Thomas Hodge, the founder of Crypto and Policy, recently released a petition urging Gary Gensler, the candidate for US Securities and Exchange Commission Chair, to “end the war on XRP,” or to drop the SEC case against Ripple, until he is approved.
The petition further requests that Gensler launch an investigation into the Commission’s former chair, Jay Clayton, and former Division of Corporation Finance Director, William Hinman. The XRP supporter wants Gensler to look into the former SEC officials’ “possible financial reasons for favouring Bitcoin and Ethereum” as well as “harming XRP” while in office.
The petitioner further alleged that Jay Clayton and William Hinman “took money from companies” and added:
While Clayton and Hinman were in office, they were asked if Bitcoin and Ether were securities. They said very clearly, on the record: no they are not securities so keep trading them. They both took money from companies with a direct or clear indirect interest in those public statements.

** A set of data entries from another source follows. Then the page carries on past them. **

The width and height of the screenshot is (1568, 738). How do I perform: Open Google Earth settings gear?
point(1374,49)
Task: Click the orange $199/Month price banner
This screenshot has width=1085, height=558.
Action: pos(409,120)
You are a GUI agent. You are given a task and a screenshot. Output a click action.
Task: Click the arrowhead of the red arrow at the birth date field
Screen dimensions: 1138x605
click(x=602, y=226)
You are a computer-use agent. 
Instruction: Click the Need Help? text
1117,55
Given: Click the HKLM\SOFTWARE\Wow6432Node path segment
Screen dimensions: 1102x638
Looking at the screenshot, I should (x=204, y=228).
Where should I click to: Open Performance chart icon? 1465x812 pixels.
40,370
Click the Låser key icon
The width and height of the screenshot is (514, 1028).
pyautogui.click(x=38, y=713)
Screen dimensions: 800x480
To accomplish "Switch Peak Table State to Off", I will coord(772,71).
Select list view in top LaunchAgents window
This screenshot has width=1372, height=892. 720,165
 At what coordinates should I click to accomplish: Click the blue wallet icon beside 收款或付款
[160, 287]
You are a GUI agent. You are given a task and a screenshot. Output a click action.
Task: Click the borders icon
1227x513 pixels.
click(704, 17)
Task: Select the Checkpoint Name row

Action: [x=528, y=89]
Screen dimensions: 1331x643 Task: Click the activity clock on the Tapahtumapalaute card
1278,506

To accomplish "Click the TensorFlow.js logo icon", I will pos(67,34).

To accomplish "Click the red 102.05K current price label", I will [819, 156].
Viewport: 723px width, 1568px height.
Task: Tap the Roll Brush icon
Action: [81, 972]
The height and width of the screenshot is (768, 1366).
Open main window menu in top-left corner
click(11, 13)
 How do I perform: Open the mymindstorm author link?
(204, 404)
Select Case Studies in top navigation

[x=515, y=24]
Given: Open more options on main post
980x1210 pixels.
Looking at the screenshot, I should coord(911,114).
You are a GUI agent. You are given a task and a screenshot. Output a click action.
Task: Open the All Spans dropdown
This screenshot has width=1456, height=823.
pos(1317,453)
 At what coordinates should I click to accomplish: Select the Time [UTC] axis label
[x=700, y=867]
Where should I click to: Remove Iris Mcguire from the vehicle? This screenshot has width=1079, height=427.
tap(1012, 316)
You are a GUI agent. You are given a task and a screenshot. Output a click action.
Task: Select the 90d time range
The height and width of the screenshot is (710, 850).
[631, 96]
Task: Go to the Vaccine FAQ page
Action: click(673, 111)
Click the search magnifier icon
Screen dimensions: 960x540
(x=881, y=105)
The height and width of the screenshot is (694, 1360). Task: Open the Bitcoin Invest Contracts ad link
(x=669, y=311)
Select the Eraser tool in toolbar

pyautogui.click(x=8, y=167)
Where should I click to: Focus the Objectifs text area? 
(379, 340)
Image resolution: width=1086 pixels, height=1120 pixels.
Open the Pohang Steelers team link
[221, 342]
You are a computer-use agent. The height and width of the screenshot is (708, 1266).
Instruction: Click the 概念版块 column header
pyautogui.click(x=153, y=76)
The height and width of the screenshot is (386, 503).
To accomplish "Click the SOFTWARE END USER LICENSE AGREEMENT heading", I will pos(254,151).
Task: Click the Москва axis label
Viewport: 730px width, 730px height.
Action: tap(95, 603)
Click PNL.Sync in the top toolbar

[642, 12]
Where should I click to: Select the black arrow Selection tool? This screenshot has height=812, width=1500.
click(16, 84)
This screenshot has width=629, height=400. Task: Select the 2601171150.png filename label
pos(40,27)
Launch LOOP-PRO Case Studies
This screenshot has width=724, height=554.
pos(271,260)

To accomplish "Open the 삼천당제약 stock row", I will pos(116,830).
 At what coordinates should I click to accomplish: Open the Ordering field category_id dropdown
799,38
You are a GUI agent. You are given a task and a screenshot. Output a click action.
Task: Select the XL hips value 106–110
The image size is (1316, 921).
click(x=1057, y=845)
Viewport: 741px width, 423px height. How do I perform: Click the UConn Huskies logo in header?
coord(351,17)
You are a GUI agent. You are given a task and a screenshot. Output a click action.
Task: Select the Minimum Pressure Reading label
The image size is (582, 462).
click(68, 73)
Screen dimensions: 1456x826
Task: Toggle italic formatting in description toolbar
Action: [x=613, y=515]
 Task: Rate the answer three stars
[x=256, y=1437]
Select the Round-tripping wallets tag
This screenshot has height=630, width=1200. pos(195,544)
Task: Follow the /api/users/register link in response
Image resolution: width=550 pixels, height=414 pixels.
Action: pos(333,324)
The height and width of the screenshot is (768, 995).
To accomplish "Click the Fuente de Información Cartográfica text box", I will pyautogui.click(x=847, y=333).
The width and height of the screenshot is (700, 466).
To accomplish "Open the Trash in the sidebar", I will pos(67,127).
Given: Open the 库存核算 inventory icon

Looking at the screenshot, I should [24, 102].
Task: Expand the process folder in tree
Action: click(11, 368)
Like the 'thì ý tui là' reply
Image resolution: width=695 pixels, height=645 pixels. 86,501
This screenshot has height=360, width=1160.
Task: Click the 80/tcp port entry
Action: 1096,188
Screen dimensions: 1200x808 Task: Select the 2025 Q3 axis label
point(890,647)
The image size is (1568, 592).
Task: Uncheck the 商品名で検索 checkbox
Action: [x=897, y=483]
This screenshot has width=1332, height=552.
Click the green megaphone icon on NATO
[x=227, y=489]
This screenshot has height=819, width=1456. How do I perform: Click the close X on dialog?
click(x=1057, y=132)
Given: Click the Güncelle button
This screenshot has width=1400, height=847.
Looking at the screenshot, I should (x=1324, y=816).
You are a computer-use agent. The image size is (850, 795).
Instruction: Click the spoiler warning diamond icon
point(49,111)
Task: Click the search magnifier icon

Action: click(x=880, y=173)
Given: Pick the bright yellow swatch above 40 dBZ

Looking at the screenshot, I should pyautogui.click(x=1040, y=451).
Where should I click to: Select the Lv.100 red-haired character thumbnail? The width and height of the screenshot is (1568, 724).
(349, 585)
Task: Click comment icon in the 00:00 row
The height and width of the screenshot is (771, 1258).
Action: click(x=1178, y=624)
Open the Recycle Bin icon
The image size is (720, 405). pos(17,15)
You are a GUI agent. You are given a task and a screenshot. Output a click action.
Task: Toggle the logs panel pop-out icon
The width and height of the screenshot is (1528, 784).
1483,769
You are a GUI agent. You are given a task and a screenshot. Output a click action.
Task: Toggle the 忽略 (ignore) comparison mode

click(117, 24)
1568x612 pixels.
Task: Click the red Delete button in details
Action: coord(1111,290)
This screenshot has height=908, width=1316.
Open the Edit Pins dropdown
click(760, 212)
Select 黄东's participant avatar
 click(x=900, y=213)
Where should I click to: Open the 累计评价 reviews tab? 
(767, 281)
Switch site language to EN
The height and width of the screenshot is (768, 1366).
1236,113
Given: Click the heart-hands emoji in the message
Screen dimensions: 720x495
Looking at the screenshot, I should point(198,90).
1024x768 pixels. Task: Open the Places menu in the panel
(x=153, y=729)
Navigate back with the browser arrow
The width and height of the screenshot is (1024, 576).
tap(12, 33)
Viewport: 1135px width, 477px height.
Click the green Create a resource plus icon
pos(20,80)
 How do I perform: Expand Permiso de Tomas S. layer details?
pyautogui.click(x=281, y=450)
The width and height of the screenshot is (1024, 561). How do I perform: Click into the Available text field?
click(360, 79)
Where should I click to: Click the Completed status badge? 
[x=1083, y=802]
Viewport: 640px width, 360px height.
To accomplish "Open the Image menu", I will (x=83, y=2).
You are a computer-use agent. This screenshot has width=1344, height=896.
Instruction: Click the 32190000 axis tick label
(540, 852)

According to the XRP advocate, Hinman “received millions of dollars in payments” from a member of the Ethereum Enterprise Alliance, Simpson Thacher, a law firm, and that Hinman “collected checks from the firm.”
Hodge also mentioned regulatory confusion and the status of XRP, claiming that during Jay Clayton’s leadership, the former chair did not try to provide guidance about whether XRP is a security:
“But on his final day in office, Clayton had his SEC file a massive lawsuit against Ripple, claiming it had sold XRP as illegal unregistered security for seven years. […] The SEC alleged that Ripple and all holders of XRP should have known for the last seven years that XRP was security when the SEC itself repeatedly said it didn’t know it until the day it filed the lawsuit in December 2020.”
In terms of the Ripple SEC lawsuit, the Commission was recently asked to share critical facts about how it determined that Bitcoin and Ether were not shares, while Ripple’s native cryptocurrency, XRP, allegedly is.
Meanwhile, former SEC Chairman Jay Clayton claimed that Bitcoin was considered a nonsecurity prior to his service, and therefore the SEC’s authority over the currency was “indirect.” Clayton, on the other hand, claimed that Bitcoin could be controlled.